Two physiological isoforms, generated by alternative splicing (Fig. 2), have been detected in normal samples (leucocytes, keratinocytes, melanocytes and fibroblasts). The major transcript of 2282 nt (isoform 1, NM_024598.3) includes all the seven exons of the gene, while the shorter isoform of 1217 nt (NM_001204911.1) comprises the first three exons and an alternative terminal fourth exon located in IVS3 (Arnold et al., 2010).
Several additional transcripts, a few detected in cancer samples, are reported in the Ensembl database.

No pseudogene for USB1 is known.

The crystal structure of the human USB1 protein, translated by isoform 1 mRNA has been recently resolved (Hilcenko et al., 2013).The main USB1 protein comprises 265 aa, while translation of isoform 4 mRNA predicts a 186 amino acid protein with a different C-terminus.
The USB1 protein is characterized by two tetrapeptide motifs (HLSL), containing histidine and serine residues (H120, S122, and H208, S210) which are essential for its catalytic activity. Recognition of these motifs by computational analysis of the protein sequence has predicted USB1 belongs to the 2H phosphodiesterase superfamily present in bacteria, archea and eukaryotes (Colombo et al., 2012). The protein has a globular architecture with two juxtaposed lobes with a pseudo two-fold symmetry separated by a central groove, which exposes the two HLSL motifs of the active site (Fig.3).

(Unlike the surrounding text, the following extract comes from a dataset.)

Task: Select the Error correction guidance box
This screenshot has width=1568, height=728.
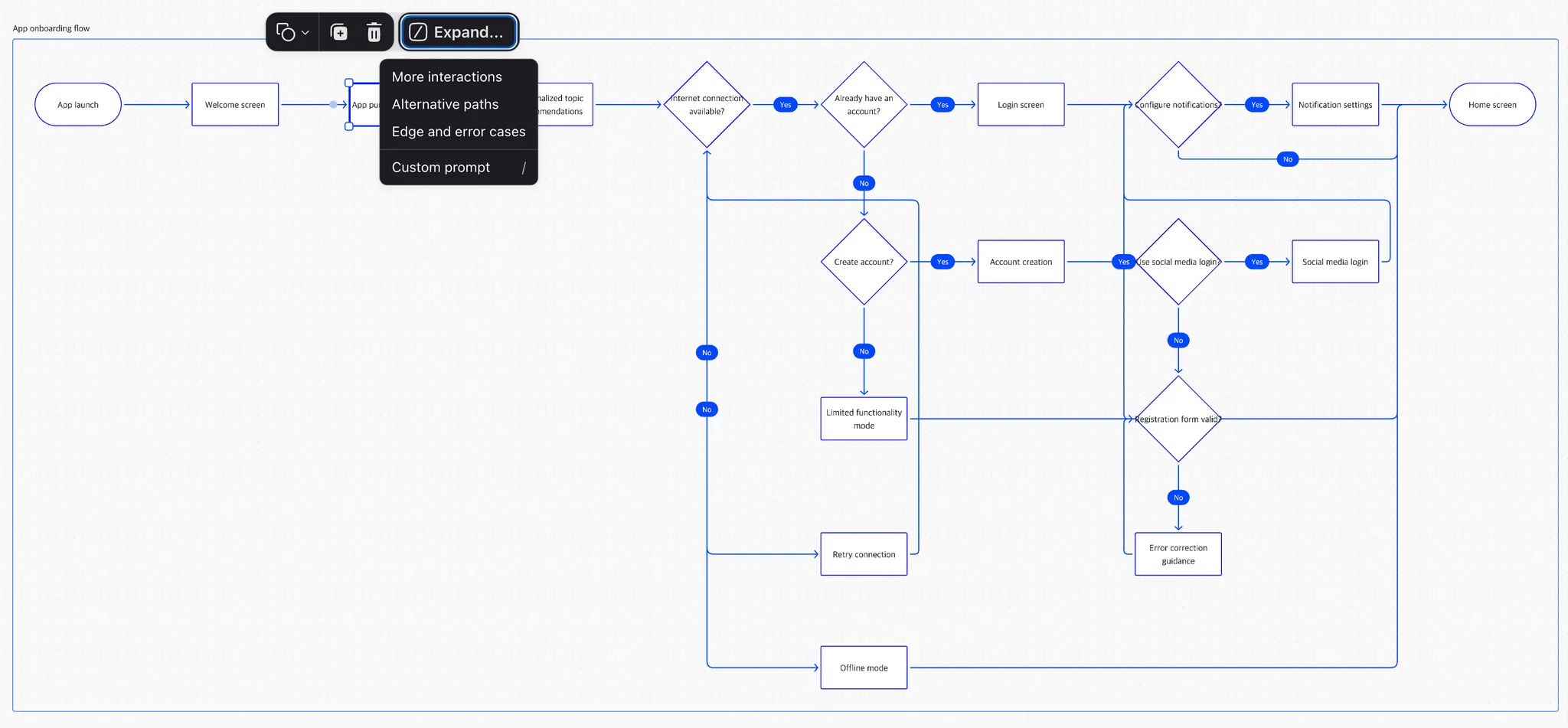Action: 1178,554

USB1 is ubiquitously expressed in humans (Volpi et al., 2010).The high evolutionary conservation of the protein is consistent with the housekeeping function of the gene.

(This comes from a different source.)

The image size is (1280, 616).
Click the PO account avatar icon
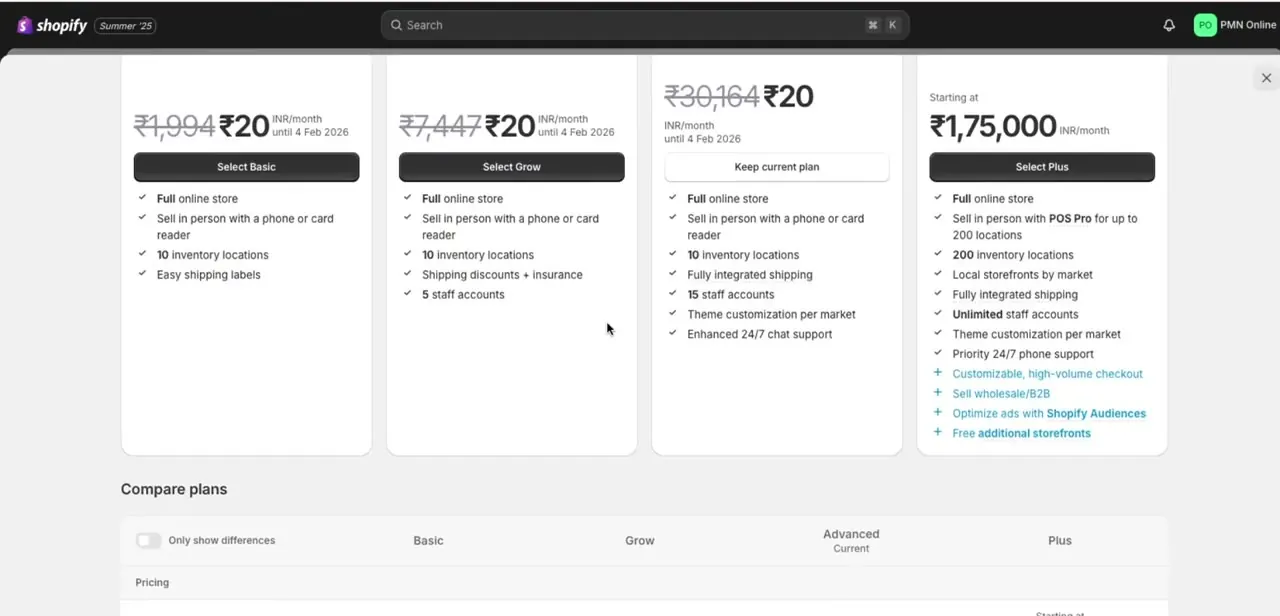[x=1205, y=25]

A nuclear localization of USB1 has been demonstrated in HeLa cells (Mroczek et al., 2012); both nuclear and mitochondrial localizations have been observed for the yeast orthologue (Glatigny et al., 2011).

Usb1 is a 3-5 RNA exoribonuclease that trims the 3 end of the U6 snRNA leading to the formation of a terminal 2,3 cyclic phosphate. This post-transcriptionally modification influences U6 stability and recycling. Evidence has been obtained in yeast where Usb1 depletion leads to reduced levels of U6, generalized pre-mRNA splicing defects and shorter telomeres. In human use of PN cell lines confirmed that U6 is a substrate of USB1, but failed to reveal a splicing defect leaving unsolved how PN develops (Hilcenko et al., 2012; Mroczek et al., 2012; Shchepachev et al., 2012).

Biallelic mutations in USB1 gene (OMIM*613276) cause poikiloderma with neutropenia syndrome (OMIM#604173).
To date, 19 different "loss-of-function" mutations have been identified in 38 molecularly tested PN patients: 7 non-sense mutations, 6 out-of-frame deletions and 6 canonical splice site mutations. The latter also include the only missense mutation so far reported which however leads to exon skipping (Volpi et al., 2010). Recurrent mutations can be identified in patients of Navajo, Turkish and Caucasian origin attesting a founder effect (Colombo et al., 2012).

No information is currently available on mutations of USB1 in sporadic cancers.